“It Has Been My Honor to Do this Job.”
By Michael McAllister
So stated Mayor Gordon Canfield, pictured above moments after bringing the gavel down to close the Monday, December 18, Grinnell City Council meeting—and to bring a near close to 18 years of public service at the city’s helm. His term expires December 31.
Grinnell City Council meetings are models of efficiency. Fittingly enough, the mayor’s closing comments were succinct and sincere. Council-member-at-large Jim White expressed his and the council’s appreciation for Canfield’s service, council members and the audience stood and applauded, and the event ended.
Canfield came to Grinnell with his family during his middle school years in 1952; he calls himself “almost a native.” His father, an engineer, was a principal in what would become the Donaldson Company. After high school, Canfield attended the University of Minnesota for two years, at the conclusion of which both the institution and the student agreed that the two were not right for one another.
While Canfield’s siblings left Grinnell, however, Canfield returned, and in 1960 he began moving through the ranks at Grinnell Mutual Reinsurance.
Canfield is proud of attaining the position of executive vice president with the firm, and he is also proud that his retirement party took place on the 107th floor of the World Trade Center in New York.

* * * * * * *

### Stated goal A
Repeat the records from the line holding "Task: Go to" through the last line of the records, inclusive, and leave out the pictures.
The text and the records below come from separate sources.

### Material provided
* * * * * * *

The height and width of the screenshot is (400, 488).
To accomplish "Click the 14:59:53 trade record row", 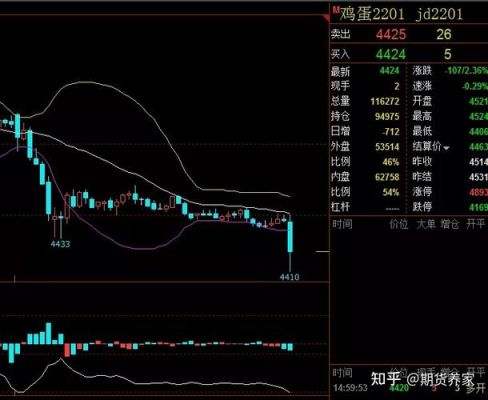I will pos(409,388).
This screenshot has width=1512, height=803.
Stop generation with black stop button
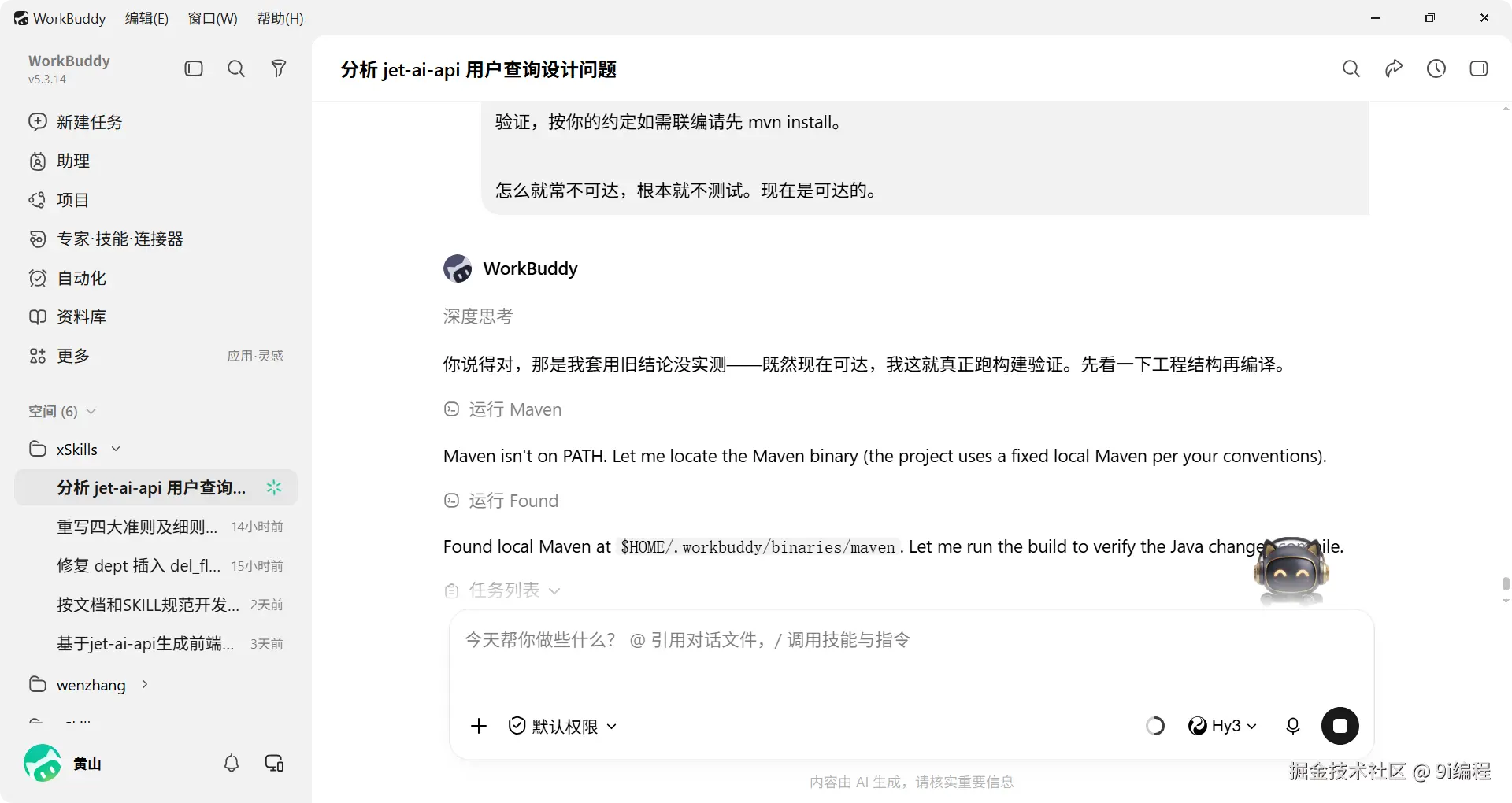click(x=1340, y=726)
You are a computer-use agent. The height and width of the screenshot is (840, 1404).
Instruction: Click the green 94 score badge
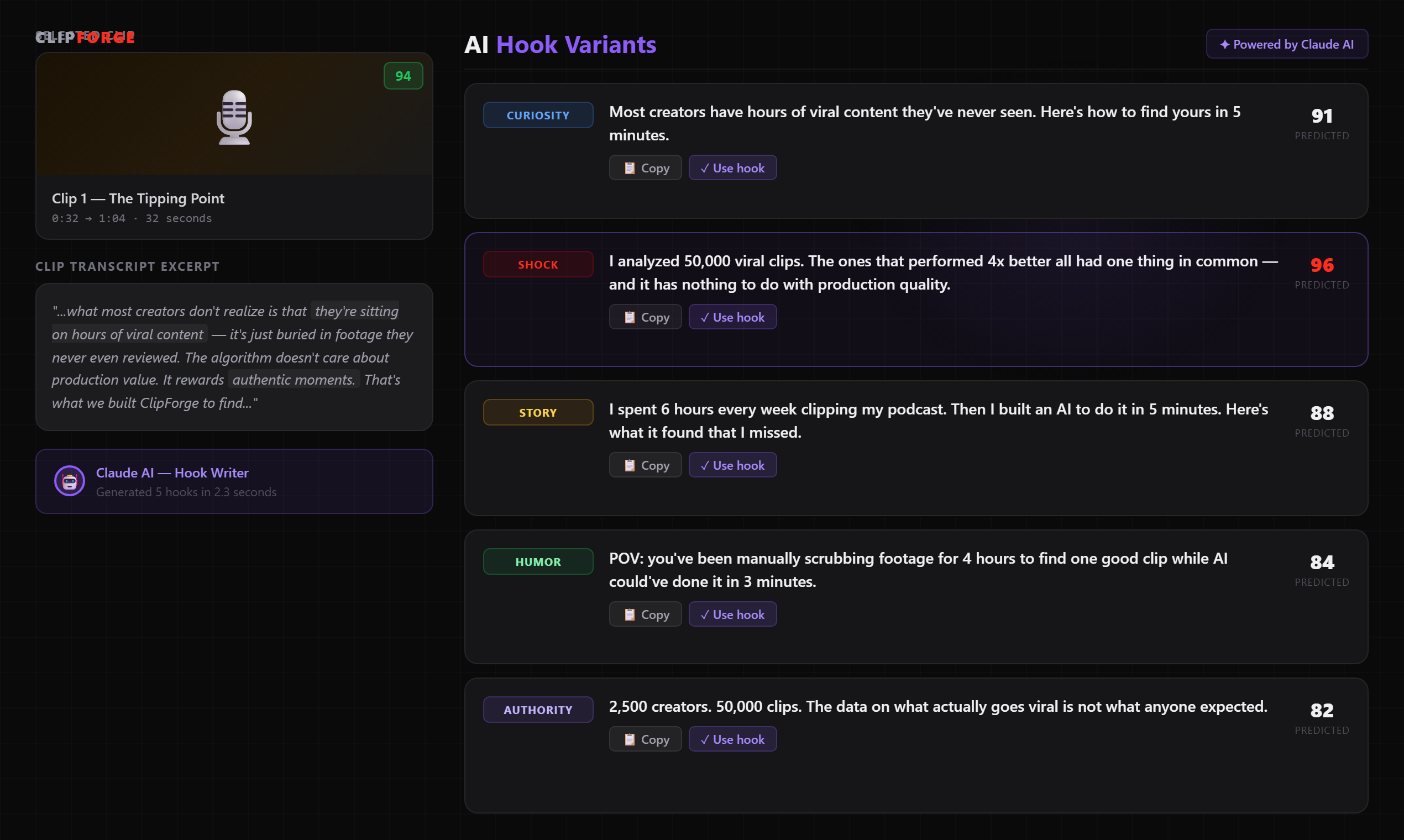pos(402,76)
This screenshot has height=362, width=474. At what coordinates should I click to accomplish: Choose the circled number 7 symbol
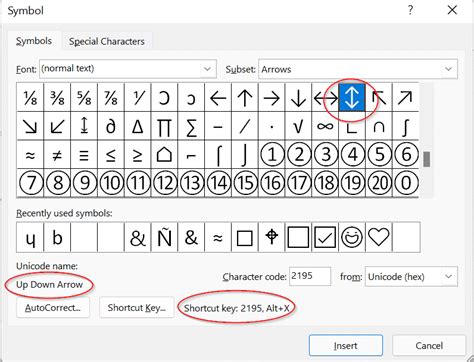[30, 183]
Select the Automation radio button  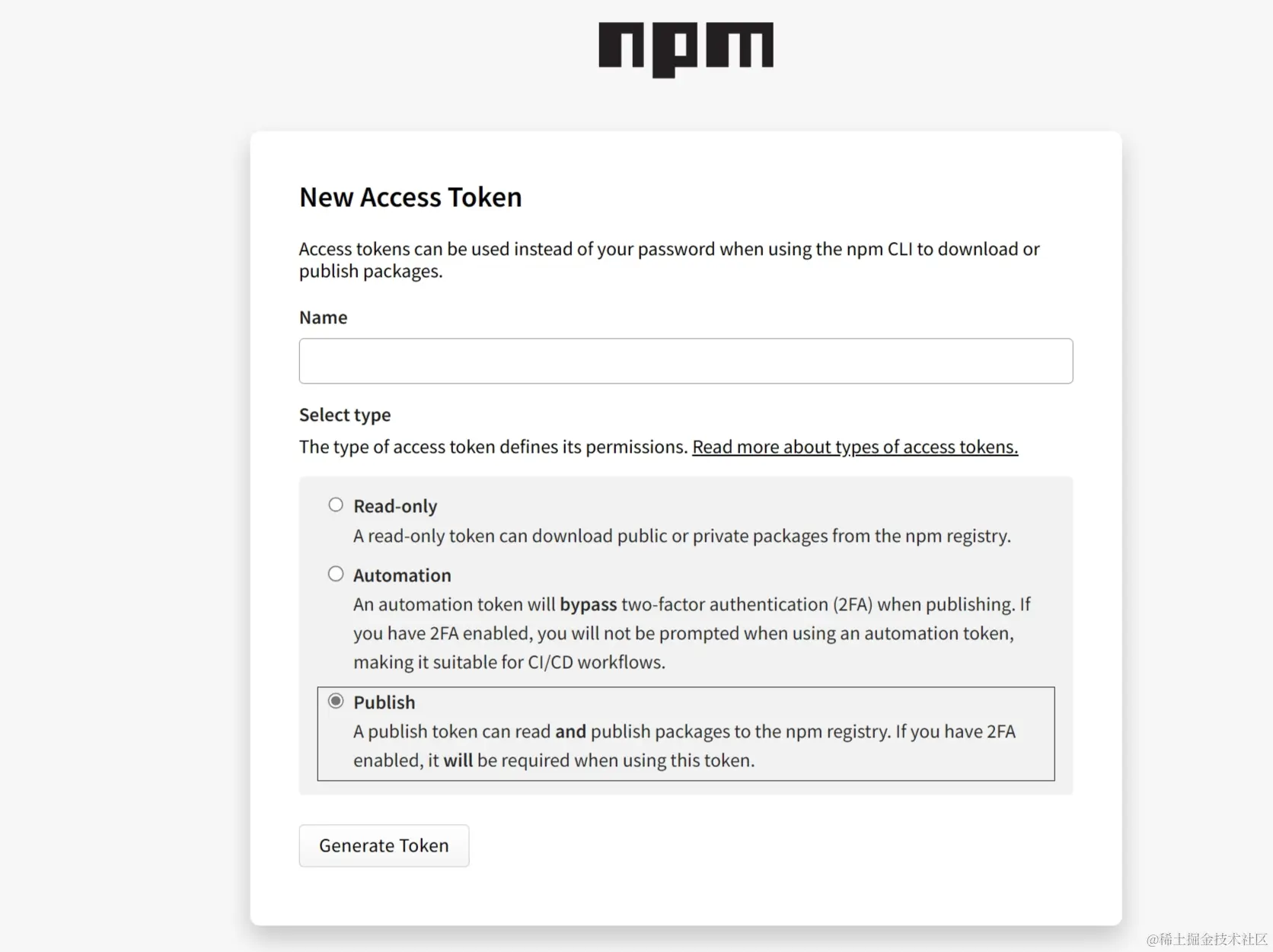336,575
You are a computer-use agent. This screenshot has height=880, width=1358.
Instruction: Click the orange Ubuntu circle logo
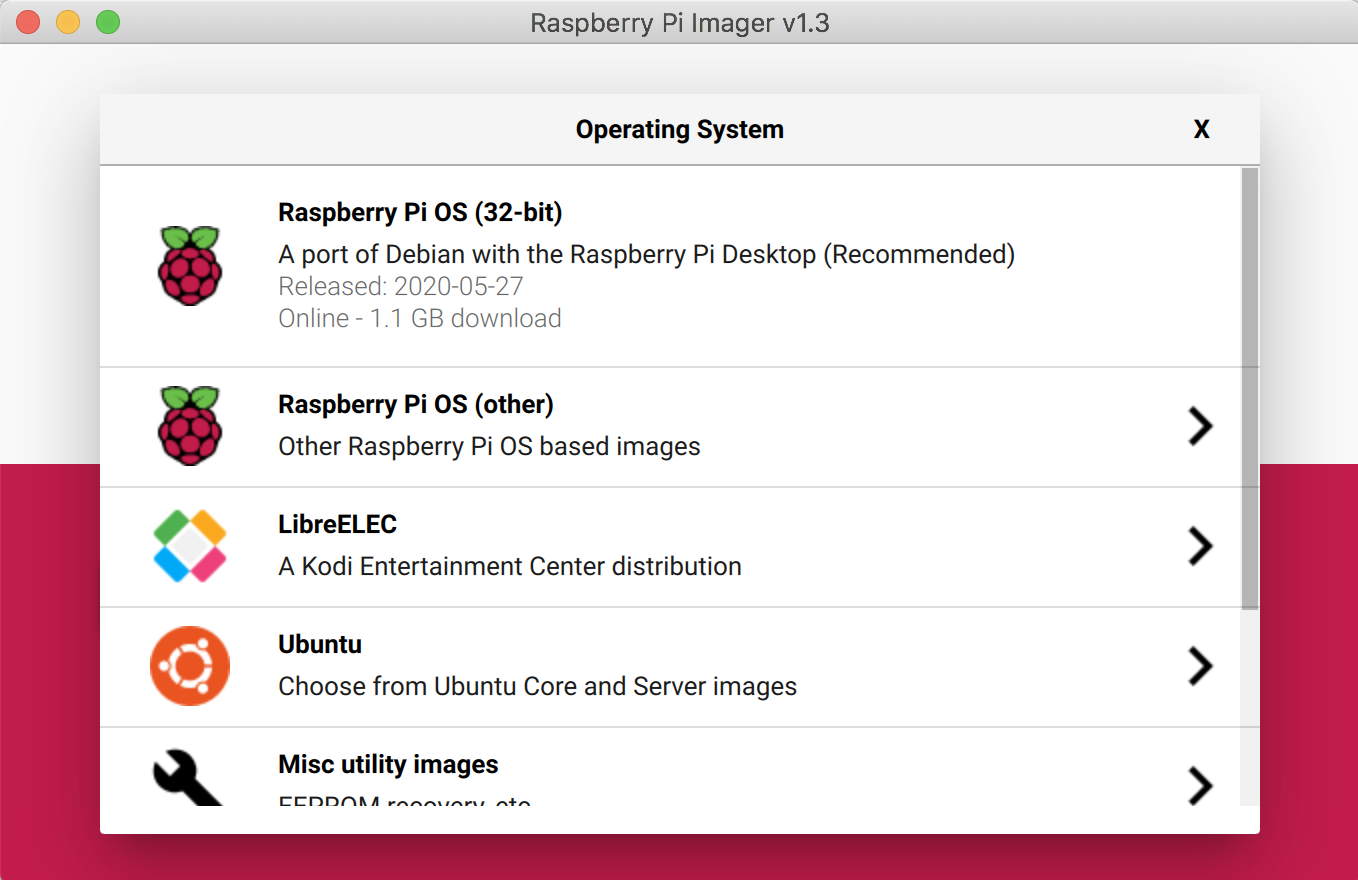click(x=189, y=665)
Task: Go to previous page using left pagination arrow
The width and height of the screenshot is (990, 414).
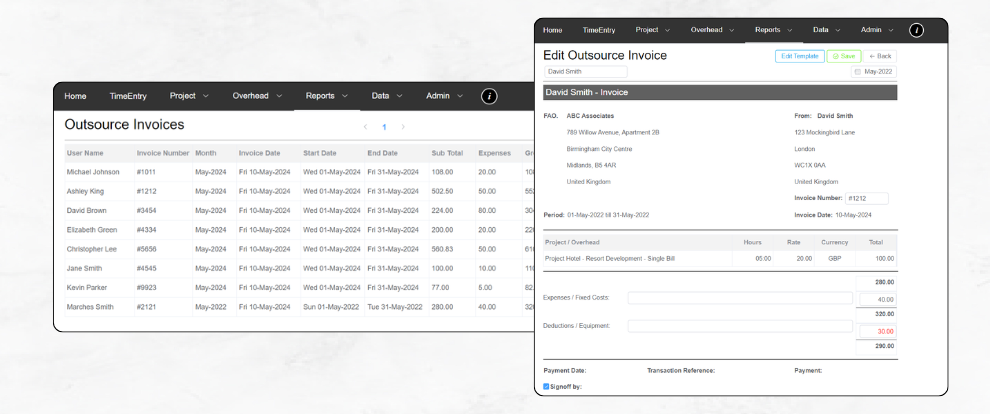Action: tap(365, 127)
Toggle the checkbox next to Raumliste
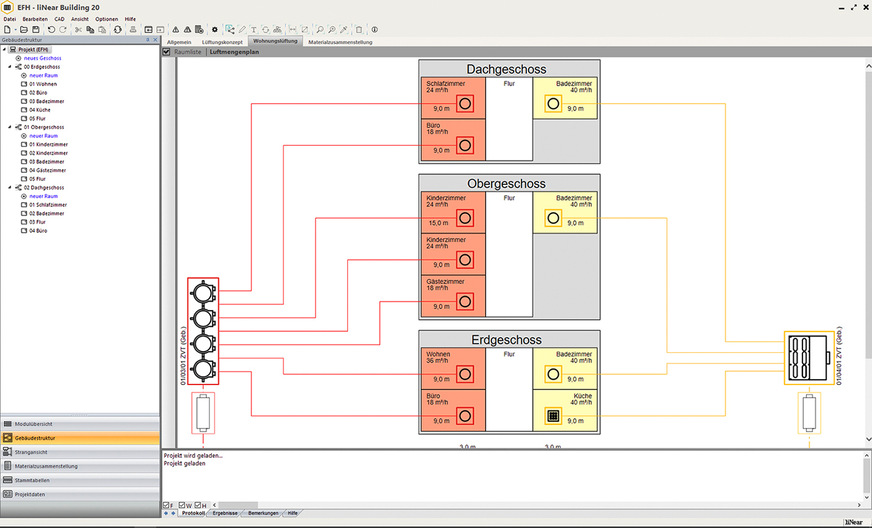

* * * * * * *

### Stated goal B
Say whether each statement agrees with the article on the Grinnell mayor. Answer yes or no and quote the words of the article that decide it.
(i) Canfield came to Grinnell in 1952.
(ii) Canfield spent four years at the University of Minnesota.
(iii) Canfield's term as mayor expires December 18.

### Correct answer A
Task: Go to previous page using left pagination arrow
The width and height of the screenshot is (990, 414).
Action: tap(365, 127)
Toggle the checkbox next to Raumliste

### Correct answer B
(i) Yes: "Canfield came to Grinnell with his family during his middle school years in 1952"
(ii) No: "Canfield attended the University of Minnesota for two years"
(iii) No: "His term expires December 31."